Friday, October 10

Demythologizing Columbus

1. Several sources make much out of the “fact” that Columbus “captured” more than 500 Native Americans on his second voyage to bring back to Isabella and Ferdinand. The problem with this much-repeated “fact” is that the second voyage included only 17 ships, each carrying less than 100 men. The crew numbered 1,200 alone—so, there was hardly room for another 50 souls, much less 500. Do the math. To be sure some Tainos Islanders were brought aboard ship and taken back to Castile and Aragon, but not as slaves. Rather, they were brought back more as exotic, foreign emissaries and representatives--the objects of both curiosity and evangelism.

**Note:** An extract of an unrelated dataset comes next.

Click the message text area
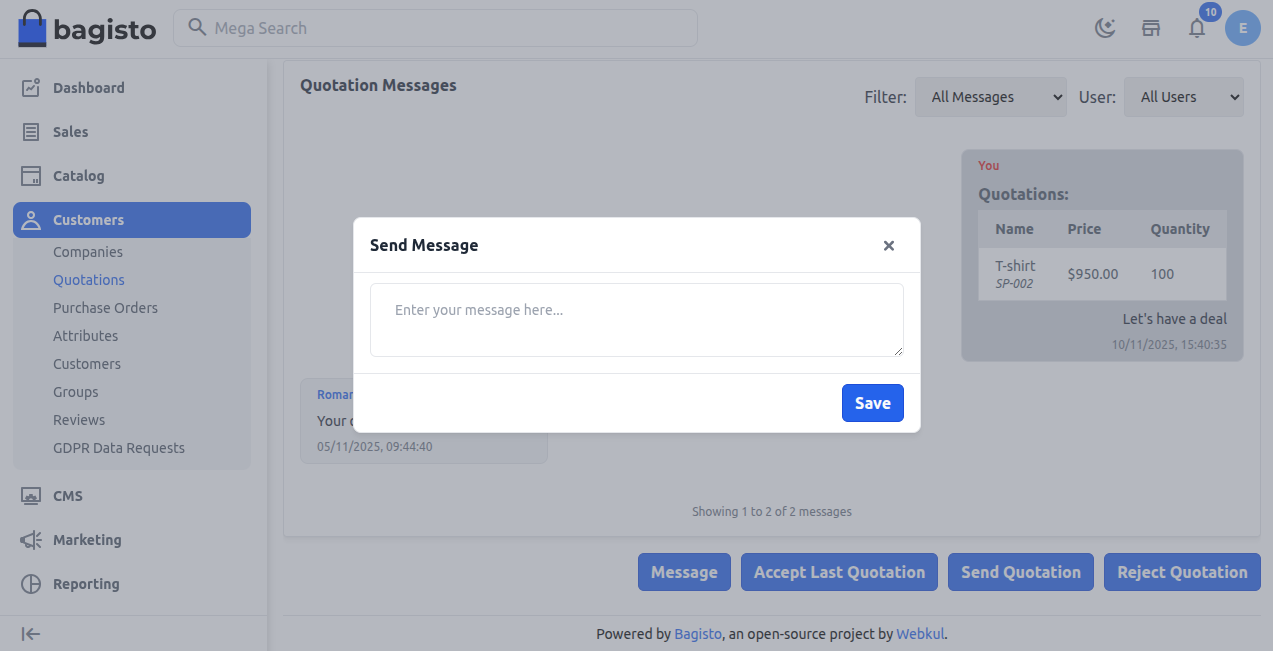 click(636, 318)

2. It is often mentioned that Columbus brought his “captives” back from the second voyage in 1494 to be sold in the slave markets of Seville. The problem is that those markets did not open or receive royal sanction until 1508. Columbus died in 1506.

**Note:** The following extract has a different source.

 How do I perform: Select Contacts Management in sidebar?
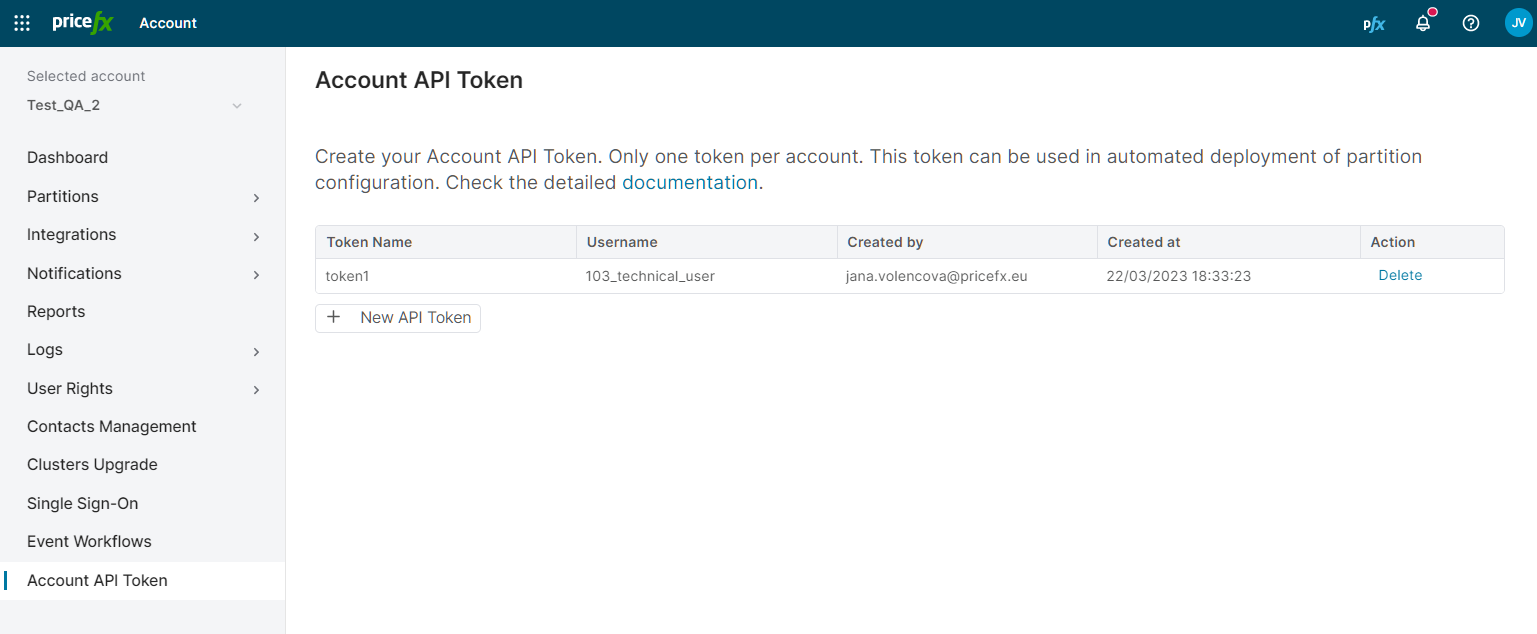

3. On the third voyage, his close friend and personal secretary, the young Bartolomé de las Casas, began reworking the transcripts of Columbus’ logs—which is the sole source of virtually all of the Admiral’s writings. Years later, de las Casas would become the fiercest critic of the emerging imperialistic slave trade amongst the Castilian and Aragonese conquistadors. Interestingly, in his scathing and encyclopedic books exposing the horrors of chattel slavery, he never once criticized Columbus—or even implicated him to any degree. To de las Casas, Columbus always remained a Christian hero--flawed, like any other sinner, but a hero nonetheless.

1 comment:

Deidrel said...

I never heard those myths, and it seems likely that whatever Columbus said about slaves was rhetorical and politically motivated, but Columbus was an idiot at best. How else could Michel de Cuneo state that a native woman had been "given" to him by Columbus, to share his quarters on the ship? (She was, unsurprisingly, beaten and forcibly raped into submission, as Michel cooly recounts). I understand there wasn't much room on the ships, and that Columbus didn't always have good control of his crews, but.. no. How can there be an excuse?